Why Consumer Data Protection is Important?
It’s not just data breaches that are becoming a social issue. It is also the fact that data is being offered to and paid for by advertisers. From consumers to businesses and healthcare facilities to the military, the ability to access sensitive information whether it is personal, corporate or government has implications that should have everyone worried.
The 21st century has been a tumultuous period for cybercrime. The infographic below illustrates the largest data breaches in recent history with social networking sites experiencing some of the most detrimental attacks.
Here are some of the possible changes that should come into play to help protect consumers’ data:
Questionable Data Collection: Many people forget that technologies such as Alexa are also collecting information. Every time you ask a question, the technology is saving this information under the guise it will be better able to anticipate your needs. But as it is doing this it is also accessing and retrieving the information you might not even know has been “taken” from you. You don’t know what that information is, and you also don’t know how it will be used. The intent of data usage will have to become more transparent.

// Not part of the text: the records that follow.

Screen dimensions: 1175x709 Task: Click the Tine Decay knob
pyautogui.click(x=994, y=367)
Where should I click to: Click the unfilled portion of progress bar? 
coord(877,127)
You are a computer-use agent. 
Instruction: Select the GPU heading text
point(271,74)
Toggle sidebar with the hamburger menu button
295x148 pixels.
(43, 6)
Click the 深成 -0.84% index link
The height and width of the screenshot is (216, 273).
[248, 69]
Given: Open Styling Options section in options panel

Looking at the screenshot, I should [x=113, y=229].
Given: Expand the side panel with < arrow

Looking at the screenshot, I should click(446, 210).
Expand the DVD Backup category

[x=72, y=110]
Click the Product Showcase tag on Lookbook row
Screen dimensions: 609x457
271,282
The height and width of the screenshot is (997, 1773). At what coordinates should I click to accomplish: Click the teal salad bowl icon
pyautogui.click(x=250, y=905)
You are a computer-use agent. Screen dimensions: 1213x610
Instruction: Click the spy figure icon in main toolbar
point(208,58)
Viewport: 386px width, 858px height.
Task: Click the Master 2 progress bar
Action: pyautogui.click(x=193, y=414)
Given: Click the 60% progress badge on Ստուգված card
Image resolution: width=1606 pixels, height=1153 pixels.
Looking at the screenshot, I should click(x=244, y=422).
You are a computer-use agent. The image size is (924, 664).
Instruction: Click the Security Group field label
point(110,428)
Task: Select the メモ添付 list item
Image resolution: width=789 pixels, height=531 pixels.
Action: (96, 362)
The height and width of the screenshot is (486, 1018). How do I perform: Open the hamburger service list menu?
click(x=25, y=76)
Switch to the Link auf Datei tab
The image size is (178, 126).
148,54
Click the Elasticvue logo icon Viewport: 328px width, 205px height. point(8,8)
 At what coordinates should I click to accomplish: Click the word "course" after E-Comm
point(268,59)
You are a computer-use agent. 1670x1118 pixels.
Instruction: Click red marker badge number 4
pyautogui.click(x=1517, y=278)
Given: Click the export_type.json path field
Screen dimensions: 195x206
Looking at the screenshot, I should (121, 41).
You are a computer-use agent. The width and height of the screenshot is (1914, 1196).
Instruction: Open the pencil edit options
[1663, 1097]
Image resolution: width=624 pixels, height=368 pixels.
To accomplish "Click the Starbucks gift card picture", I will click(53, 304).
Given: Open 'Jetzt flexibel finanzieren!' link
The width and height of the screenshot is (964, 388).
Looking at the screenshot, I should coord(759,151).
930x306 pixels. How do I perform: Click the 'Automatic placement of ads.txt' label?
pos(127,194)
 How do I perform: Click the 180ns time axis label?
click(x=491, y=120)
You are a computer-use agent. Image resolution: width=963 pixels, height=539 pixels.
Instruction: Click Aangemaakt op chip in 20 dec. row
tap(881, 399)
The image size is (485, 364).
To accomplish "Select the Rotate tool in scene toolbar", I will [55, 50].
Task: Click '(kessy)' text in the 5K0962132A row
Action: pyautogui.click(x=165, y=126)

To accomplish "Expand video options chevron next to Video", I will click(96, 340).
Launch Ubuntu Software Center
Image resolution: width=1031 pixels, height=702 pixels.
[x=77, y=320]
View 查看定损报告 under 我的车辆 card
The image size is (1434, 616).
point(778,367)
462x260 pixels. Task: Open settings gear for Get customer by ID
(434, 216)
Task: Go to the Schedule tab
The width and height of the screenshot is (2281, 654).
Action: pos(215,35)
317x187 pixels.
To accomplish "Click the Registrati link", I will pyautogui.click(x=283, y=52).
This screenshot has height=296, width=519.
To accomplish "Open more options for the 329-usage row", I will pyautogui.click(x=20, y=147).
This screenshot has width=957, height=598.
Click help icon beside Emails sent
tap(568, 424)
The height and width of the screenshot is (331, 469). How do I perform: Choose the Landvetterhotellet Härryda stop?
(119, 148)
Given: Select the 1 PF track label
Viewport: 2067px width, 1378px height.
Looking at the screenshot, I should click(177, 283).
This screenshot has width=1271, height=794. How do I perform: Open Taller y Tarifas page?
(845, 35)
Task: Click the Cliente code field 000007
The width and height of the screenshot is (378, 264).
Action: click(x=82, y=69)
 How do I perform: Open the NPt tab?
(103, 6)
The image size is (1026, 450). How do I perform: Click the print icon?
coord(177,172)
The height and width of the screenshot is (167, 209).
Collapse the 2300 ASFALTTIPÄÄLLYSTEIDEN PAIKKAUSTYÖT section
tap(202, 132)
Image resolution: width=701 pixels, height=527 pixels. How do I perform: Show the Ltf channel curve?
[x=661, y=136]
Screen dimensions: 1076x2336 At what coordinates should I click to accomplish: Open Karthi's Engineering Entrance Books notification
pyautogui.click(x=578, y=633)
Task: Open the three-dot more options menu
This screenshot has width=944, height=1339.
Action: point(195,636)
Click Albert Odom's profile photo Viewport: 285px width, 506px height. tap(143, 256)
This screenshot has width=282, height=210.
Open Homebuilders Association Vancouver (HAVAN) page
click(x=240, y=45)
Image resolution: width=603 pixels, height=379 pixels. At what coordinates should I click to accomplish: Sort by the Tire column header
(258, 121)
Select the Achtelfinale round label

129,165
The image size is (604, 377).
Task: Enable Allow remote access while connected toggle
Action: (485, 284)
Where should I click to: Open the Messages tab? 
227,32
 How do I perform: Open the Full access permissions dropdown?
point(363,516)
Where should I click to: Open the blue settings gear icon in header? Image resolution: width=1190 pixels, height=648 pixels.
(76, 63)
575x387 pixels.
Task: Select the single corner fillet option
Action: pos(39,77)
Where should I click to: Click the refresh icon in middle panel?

Paid for Data: This would be a mini-miracle, but there is also the possibility that because companies are making so much money from consumer data, that at some point it might be legislated they pay not only a company like Facebook to access your data, but that should your info be used, you also get a cut.
Changing Options: Right now, there is one privacy agreement consumers are asked to click that has a broad overview of data usage. It is possible that there will be changes made so you can click a number of choices that define how you are willing to share your date.
Consumer Protection: As with above, we should see some advancements that will be designed to collect information but ensure that consumer’s privacy and rights are protected. This will include avoiding decision making that could override consumer rights in the name of technology. Further legislation will also be put forward to protect consumers’ rights including ethical approaches to the use of data that will provide enforceable rules and regulations on usage.
Consumer Activism: As with any social progress, it is also up to consumers to voice their concerns and take action to protect their own rights. This can mean refusing to use platforms such as Facebook until changes are made.
Lost Income: There could be an impact on platforms such as Facebook if advertisers are unwilling to invest in advertising they view as less valuable. At the same time, companies that have come to depend on that precise targeting might feel they will lose business if they are less armed to reach who they need to with so much vital, deeply private information.
The list of data that can be affected by a breach is endless from gamers to health care providers. If you have personal information anywhere, data privacy has to be top of mind and you also have to remember that there is limited legislation that provides a clear outline of what can and cannot be done with that data. Reading privacy policies and any agreements a site asks you to read might seem meticulous, but it definitely deserves a good scan, so you know what you are allowing them to do with your information. On the flip side data breaches will also help drive companies to become more transparent when it comes to how they plan to use data. In other words, companies have to become more accountable.